Avec le corpus sculptural Nocturnal Kinship et l’installation vidéo Disruptive Pattern, Mujinga élabore un univers tactile habité par des êtres zoomorphes. L’artiste marie les textures, conjuguant la malléabilité de l’épiderme et du textile à la transparence médusaire de l’image pour créer des entités mi-humaines mi-animales. Dissimulés sous une tenue sombre à capuchon, les personnages géants de Nocturnal Kinship arborent des extensions évoquant les tentacules d’une pieuvre ou la trompe d’un éléphant. À l’inverse, les silhouettes translucides qui se meuvent sur l’écran dans les vidéos de Disruptive Pattern se jouent du visible, s’effaçant au contact de la lumière à l’instar du calmar de verre. Les œuvres se réfèrent aux stratégies de survie développées par certains animaux, notamment le poulpe et l’éléphant, respectivement reconnus pour l’homochromie – un type de camouflage imitant les couleurs de l’environnement – et les comportements nocturnes permettant d’échapper au braconnage.

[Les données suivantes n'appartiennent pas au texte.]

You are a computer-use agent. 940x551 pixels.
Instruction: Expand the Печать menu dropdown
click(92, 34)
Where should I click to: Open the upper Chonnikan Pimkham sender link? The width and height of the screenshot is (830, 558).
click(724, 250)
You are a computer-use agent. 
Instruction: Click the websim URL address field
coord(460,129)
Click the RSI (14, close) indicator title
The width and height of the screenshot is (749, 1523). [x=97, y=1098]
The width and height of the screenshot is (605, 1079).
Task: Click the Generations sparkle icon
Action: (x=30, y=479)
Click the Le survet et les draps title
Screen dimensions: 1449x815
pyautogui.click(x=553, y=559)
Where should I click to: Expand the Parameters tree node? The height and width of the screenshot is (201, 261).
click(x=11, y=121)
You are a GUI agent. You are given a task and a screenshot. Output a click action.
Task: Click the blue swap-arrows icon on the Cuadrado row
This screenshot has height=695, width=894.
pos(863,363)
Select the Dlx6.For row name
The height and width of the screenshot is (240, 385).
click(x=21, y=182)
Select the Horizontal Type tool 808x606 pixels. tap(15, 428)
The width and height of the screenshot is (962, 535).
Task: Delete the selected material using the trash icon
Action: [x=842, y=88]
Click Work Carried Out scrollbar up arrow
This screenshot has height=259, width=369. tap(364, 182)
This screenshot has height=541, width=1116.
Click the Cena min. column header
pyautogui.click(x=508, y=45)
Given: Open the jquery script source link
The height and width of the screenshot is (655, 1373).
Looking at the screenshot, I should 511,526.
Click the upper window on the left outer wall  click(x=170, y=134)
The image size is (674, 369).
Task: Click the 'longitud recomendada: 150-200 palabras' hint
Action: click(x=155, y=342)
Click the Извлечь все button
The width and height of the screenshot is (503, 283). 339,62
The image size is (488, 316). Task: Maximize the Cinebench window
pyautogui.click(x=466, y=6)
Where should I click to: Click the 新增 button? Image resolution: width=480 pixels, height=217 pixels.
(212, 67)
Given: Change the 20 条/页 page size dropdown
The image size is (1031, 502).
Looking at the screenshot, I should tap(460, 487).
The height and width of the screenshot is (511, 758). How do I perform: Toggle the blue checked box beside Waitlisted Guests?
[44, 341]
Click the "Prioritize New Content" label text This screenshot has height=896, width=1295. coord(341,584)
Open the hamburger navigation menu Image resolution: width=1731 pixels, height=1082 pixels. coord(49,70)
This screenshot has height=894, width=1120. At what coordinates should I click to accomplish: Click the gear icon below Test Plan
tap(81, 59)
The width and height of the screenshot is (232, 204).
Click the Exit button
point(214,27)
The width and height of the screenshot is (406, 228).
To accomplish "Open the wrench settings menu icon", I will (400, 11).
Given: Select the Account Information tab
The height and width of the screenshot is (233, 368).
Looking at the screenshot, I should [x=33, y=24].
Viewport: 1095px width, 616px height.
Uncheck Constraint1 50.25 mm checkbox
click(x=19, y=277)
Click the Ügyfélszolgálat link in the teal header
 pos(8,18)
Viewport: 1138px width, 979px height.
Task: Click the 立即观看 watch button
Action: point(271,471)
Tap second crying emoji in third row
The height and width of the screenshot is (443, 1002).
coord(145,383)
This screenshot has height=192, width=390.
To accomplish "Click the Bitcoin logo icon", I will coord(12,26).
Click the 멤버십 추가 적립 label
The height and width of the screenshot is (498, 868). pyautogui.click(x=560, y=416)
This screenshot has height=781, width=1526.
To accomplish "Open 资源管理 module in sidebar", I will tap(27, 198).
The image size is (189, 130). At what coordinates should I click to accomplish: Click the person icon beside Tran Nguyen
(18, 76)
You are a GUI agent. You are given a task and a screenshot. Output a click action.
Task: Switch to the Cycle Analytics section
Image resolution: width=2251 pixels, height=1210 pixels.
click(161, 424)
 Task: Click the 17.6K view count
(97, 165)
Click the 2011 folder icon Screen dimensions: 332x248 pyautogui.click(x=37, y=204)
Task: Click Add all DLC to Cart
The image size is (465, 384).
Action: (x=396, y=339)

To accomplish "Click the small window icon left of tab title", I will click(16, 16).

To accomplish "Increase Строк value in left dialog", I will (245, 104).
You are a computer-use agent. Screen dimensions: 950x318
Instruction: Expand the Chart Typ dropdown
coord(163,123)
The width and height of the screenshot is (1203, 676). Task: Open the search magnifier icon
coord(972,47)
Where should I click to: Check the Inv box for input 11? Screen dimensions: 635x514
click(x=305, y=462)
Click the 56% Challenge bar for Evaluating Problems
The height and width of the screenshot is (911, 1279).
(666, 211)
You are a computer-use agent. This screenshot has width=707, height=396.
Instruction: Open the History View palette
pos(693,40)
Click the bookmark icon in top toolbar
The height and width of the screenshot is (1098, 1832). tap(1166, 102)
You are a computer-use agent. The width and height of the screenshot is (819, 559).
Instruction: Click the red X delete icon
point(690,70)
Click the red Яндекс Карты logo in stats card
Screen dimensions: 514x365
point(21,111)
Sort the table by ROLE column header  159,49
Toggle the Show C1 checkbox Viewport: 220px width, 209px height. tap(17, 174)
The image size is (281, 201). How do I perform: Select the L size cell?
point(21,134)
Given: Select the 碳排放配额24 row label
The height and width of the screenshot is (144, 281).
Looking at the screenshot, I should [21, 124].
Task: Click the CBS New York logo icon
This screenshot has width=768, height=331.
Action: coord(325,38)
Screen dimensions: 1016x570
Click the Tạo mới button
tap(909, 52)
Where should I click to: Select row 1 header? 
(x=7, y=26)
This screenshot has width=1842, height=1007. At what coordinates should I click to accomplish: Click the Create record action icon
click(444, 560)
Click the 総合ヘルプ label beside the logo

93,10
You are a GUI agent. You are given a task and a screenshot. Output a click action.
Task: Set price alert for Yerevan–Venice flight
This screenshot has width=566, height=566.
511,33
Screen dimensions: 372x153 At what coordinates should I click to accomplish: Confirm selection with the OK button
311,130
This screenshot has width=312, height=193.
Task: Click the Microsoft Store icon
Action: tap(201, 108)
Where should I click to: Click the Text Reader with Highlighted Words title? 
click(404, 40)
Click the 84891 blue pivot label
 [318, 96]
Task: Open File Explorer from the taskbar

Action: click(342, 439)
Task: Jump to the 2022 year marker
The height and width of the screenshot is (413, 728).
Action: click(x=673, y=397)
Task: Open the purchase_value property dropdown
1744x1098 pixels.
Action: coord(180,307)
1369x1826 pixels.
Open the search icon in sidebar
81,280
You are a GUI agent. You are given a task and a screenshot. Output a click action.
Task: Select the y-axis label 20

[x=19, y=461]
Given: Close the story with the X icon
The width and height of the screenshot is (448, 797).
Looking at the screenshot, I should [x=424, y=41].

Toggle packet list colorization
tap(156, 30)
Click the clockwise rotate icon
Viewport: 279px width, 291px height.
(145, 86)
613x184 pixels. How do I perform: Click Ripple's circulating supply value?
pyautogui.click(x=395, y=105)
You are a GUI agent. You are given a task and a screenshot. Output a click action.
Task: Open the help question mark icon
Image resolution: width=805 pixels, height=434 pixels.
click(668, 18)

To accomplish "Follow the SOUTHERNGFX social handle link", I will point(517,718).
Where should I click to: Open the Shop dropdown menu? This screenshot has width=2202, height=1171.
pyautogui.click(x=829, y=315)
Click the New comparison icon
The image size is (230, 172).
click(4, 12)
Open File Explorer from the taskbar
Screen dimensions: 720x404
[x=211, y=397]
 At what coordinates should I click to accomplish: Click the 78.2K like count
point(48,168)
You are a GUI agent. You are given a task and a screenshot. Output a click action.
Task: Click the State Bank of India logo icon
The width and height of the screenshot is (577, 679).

Les sculptures mettent en tension la présence du corps et la vision à travers la notion d’invisibilité, envisagée comme mode de survie et levier conceptuel pour les personnes marginalisées. Alors que le hoodie se retrouve au cœur du profilage racial qui marque l’actualité, les costumes et les peaux deviennent ici symboles de protestation envers la violence et la discrimination, complexifiant ainsi le fait de se camoufler et de se fondre dans le paysage. Avec Nocturnal Kinship et Disruptive Pattern, l’artiste allie afrofuturisme et posthumanisme dans une négociation critique des politiques de la visibilité, exposant l’aliénation et l’agentivité qui peuvent en découler. Les figures hybrides de Mujinga nous invitent à imaginer un devenir-ensemble inspiré de la fiction spéculative noire et des études antispécistes, évoquant l’effacement du céphalopode, la translucidité du calmar ou la callosité de l’éléphant pour envisager le corps comme liant privilégié de nos rapports au monde.

Biographie

Sandra Mujinga (née à Goma, République démocratique du Congo ; vit à Berlin, Allemagne, et à Oslo, Norvège) se penche sur les enjeux liés à l’identité en s’attardant aux politiques de visibilité et de représentation, plus que jamais modulées par des questions de surveillance et de contrôle. À travers une pratique multidisciplinaire guidée par le féminisme intersectionnel et les approches décoloniales, l’artiste et musicienne joue avec les mécanismes d’observation et de dissimulation en s’inspirant des technologies numériques et du monde animal pour examiner la notion de présence et le potentiel politique de son contraire : l’absence.